The challenge for me at a multistage festival is how to be in 3 places at once. I love live music. I love hearing a band I’ve never heard of make me a new fan. I love hearing bands I know all their songs play their deepest cuts, and I love hearing a one hit wonder play that one song I’ve always loved. And every year, a festival like Stagecoach has all the elements to achieve all these things. But how can you be in 3 places at once? The secret is to keep moving. Yes, you don’t always see all of someone’s set, and sometimes you miss the song you most want to hear, sometimes you linger and some times you make the move.

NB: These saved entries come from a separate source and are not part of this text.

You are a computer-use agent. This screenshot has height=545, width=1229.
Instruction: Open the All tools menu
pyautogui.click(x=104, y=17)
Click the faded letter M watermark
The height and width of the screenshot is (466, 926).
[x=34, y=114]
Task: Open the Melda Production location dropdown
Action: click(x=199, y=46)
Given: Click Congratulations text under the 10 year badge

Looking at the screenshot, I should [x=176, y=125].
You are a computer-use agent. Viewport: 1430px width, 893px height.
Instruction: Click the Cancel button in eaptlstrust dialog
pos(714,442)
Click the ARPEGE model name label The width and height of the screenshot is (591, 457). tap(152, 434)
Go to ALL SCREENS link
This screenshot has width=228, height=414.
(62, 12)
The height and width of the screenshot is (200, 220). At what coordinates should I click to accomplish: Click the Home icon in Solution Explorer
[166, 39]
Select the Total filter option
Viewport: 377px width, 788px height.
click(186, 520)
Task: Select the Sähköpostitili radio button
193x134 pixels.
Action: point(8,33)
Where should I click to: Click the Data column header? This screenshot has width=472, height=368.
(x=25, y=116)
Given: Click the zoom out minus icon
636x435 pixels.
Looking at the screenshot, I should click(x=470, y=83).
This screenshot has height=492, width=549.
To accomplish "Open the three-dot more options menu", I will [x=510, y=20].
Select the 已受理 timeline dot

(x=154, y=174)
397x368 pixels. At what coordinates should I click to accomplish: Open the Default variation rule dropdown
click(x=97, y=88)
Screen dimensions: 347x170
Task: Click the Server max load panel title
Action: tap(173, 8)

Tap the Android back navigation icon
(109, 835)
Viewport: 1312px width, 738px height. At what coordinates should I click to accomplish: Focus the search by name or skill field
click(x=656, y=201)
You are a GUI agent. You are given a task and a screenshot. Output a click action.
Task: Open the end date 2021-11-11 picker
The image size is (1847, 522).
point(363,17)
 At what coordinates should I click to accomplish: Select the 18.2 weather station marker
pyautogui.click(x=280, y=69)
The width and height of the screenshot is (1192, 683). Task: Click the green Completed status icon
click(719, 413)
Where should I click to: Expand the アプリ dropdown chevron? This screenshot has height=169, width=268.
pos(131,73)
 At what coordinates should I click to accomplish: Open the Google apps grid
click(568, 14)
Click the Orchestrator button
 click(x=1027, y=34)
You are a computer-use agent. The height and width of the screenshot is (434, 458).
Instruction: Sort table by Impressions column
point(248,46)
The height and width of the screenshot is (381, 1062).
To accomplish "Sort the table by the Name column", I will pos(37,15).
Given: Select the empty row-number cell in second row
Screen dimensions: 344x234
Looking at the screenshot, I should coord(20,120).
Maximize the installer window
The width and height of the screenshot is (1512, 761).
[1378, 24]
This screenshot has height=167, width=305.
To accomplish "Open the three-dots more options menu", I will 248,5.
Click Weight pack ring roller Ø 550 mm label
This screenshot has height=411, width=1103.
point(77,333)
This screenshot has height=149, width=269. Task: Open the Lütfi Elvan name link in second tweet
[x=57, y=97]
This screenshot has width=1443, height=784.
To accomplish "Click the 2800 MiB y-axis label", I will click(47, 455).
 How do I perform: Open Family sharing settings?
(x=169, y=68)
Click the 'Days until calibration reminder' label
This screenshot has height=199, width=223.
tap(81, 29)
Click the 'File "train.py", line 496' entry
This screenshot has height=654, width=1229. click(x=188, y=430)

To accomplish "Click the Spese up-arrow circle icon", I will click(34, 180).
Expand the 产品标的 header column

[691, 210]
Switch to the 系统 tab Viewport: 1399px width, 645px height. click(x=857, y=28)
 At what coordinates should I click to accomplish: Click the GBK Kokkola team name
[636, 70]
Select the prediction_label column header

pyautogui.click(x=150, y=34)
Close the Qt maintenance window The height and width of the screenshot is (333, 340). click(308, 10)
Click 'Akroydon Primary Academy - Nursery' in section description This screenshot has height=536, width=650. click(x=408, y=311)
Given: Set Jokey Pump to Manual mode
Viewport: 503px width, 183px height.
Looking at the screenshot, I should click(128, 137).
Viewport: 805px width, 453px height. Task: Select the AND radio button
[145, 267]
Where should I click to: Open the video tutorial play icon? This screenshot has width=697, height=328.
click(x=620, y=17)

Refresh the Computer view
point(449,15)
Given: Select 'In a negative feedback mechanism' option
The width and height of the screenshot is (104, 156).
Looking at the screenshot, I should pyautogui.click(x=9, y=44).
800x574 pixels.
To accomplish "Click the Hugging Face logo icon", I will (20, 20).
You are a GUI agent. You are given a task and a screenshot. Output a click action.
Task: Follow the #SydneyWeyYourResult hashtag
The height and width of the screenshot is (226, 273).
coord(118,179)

You just have to follow your feelings. One thing I’ve realized is, with the shorter sets the bands play compared to if they were headlining their own tour, I look at it as I’m seeing this band play Stagecoach instead of seeing that particular band in concert. If they impressed me at the festival I’ll see them again when they come around on their own tour.

The first band I caught was Cody Jinks on the Mustang stage. He’s got the classic country sound and has got quite a following, with a good group of people singing along. His track “Hippies and Cowboys” pretty much sums up all of California outside of the metropolises. I went to grab a beer during his set and heard the beginning of Merle Haggard’s “Working Man Blues” coming from the Palamino stage and had to run over there for the closing number of The Malpass Brothers. Throughout the day on Friday I think almost every band I saw played tribute to the recently deceased legend, and I couldn’t have loved it more. The minute I got back over to Cody Jinks on the Mustang stage, he covered a Haggard song. These 40 minute sets go by quick and in a blink I was back on the Palamino Stage catching Dale Watson.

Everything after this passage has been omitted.